Start of Exercise data
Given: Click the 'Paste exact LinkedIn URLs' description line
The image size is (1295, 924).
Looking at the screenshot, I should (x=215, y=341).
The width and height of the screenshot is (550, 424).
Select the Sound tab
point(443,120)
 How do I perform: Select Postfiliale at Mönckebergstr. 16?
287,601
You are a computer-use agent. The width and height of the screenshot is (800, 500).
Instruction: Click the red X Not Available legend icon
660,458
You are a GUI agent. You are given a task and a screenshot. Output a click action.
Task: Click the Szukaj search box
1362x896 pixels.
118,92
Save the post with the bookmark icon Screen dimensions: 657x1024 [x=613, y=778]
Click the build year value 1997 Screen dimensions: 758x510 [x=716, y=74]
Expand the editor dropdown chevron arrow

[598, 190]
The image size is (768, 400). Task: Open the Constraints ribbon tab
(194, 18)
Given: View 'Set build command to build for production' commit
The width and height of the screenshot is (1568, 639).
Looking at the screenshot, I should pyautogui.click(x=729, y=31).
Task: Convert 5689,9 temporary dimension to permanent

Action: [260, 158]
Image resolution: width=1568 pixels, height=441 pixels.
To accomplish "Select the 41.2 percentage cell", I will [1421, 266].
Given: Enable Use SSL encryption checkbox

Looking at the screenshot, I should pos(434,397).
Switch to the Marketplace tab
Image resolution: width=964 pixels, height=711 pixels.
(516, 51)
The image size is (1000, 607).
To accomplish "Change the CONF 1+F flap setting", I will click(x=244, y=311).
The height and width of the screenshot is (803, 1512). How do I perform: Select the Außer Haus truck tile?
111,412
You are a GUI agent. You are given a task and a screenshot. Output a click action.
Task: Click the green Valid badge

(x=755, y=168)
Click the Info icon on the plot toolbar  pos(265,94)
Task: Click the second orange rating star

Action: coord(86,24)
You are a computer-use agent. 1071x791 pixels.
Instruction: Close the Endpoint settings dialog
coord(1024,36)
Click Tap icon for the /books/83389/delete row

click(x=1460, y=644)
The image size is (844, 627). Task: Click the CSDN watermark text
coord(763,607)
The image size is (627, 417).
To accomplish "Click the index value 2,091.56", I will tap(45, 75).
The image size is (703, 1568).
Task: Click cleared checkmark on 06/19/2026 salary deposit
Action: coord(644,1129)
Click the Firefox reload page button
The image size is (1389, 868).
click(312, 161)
End of Exercise data
Lines with "build" in the records above: copy every one of them.

_Finished task_
Click the build year value 1997 Screen dimensions: 758x510 [x=716, y=74]
Given: View 'Set build command to build for production' commit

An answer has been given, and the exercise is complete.